MPs hear of sport's 'vital' role in prisons

Sport is the most effective way of engaging with offenders in prison but a more collaborative and risk-taking approach is needed for it to have a more widespread effect. 

That was the view of an expert panel in front of a Digital, Culture, Media and Sport (DCMS) Committee at the House of Commons this morning (July 3), convened as part of an inquiry into whether participation in sport and culture can help prevent youth crime. 

The Committee heard from former Justice Minister Dr Phillip Lee MP, Professor Rosie Meek of Royal Holloway University and ex-armed robber turned Nike-sponsored Ironman athlete John McAvoy. 

John, whose athletic potential was first spotted by a prison officer inside HMP Lowdham Grange whilst on a rowing machine, told the Committee of the transformation in his life that was ignited by sport. 

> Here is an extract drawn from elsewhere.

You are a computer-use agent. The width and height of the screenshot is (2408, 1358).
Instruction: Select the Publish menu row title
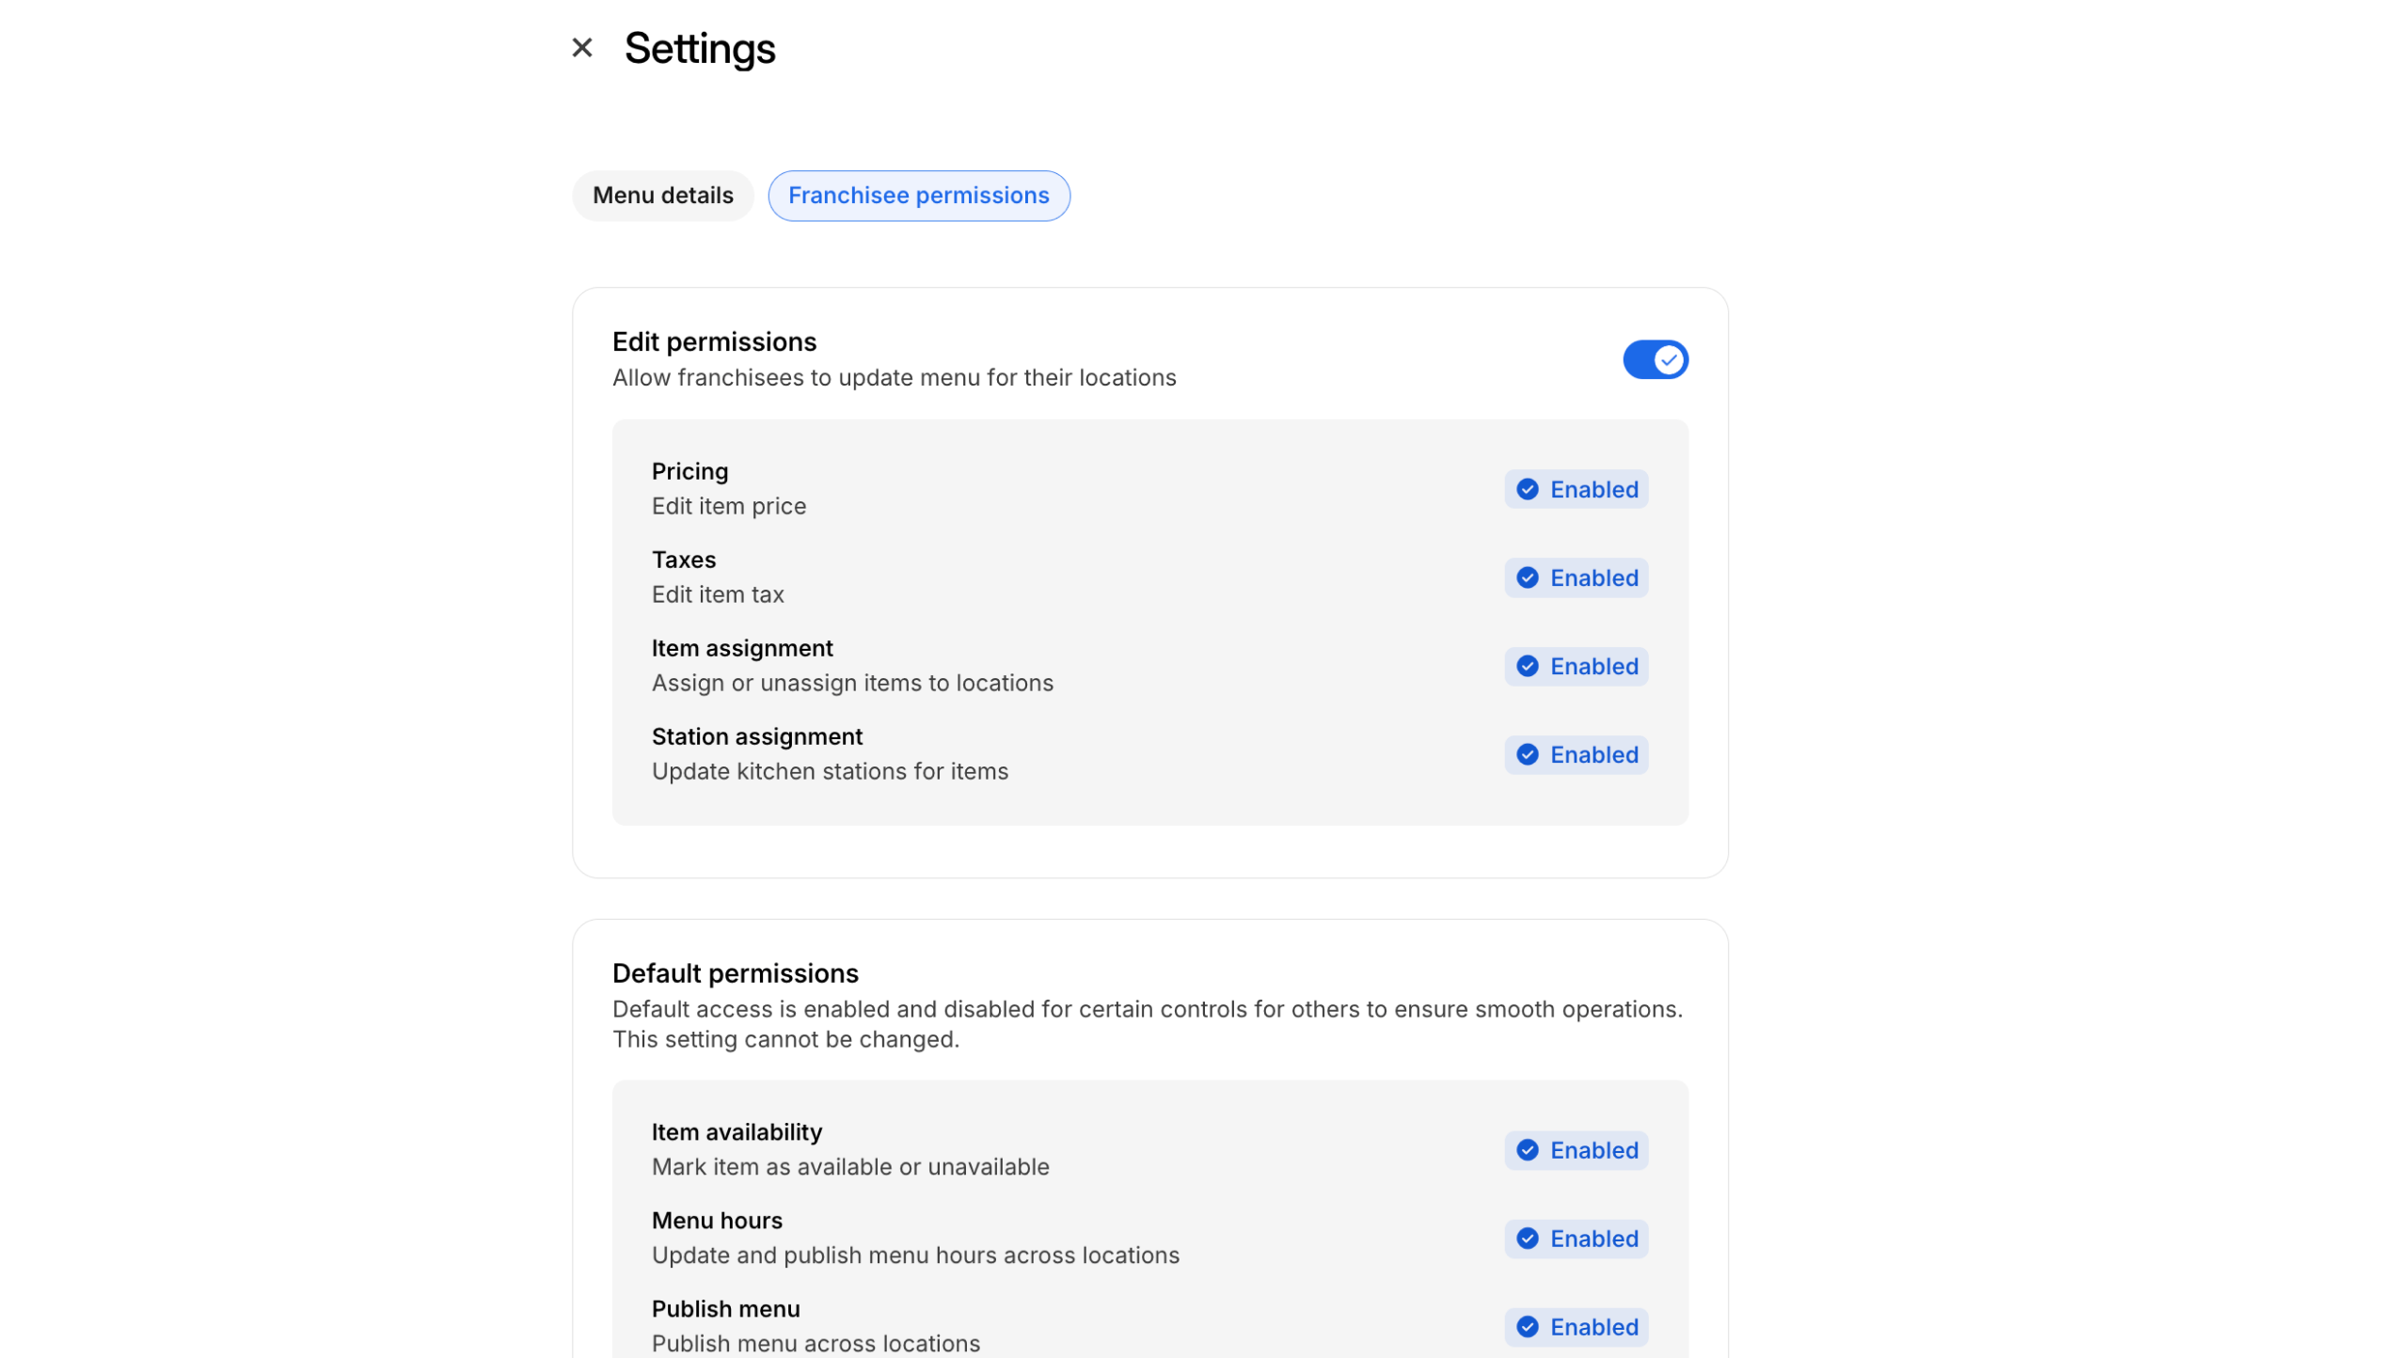[725, 1309]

He told the Committee: "You're far more likely to change someone if they engage in things they have a passion for, and in prison a lot of people have a passion for exercise and training. The prison gym is a massive way you can target some of the most disenfranchised people and try to orchestrate that mindset change to do something positive with their lives. 

"I was the most one-track minded criminal you could meet. If I can turn my life around, every single one of those 90,000 people in prison can do the same. That is the power of sport." 

Dr. Lee (pictured above), a key campaigner for the use of sport in criminal justice, said: "We must find a way of rehabilitating and reaching out to these young men and I've seen little evidence of anything better than sport.

"There's a lot of risk aversion in HMPPS [the prison service] and the Ministry of Justice in general. If we can't overcome that, we're not going to make any progress. A bit of risk taking is required and I can't think of anything better than the use of sport."

Professor Meek, who has conducted extensive research into sport in prisons and co-wrote a major forthcoming Ministry of Justice-commissioned Review of Sport in Criminal Justice, added a note of caution. 

She said: "There are pockets of good practice going on across the Estate but they are certainly not widespread. We need a co-ordinated approach which encompasses health, education and sport as part of a wellbeing strategy." 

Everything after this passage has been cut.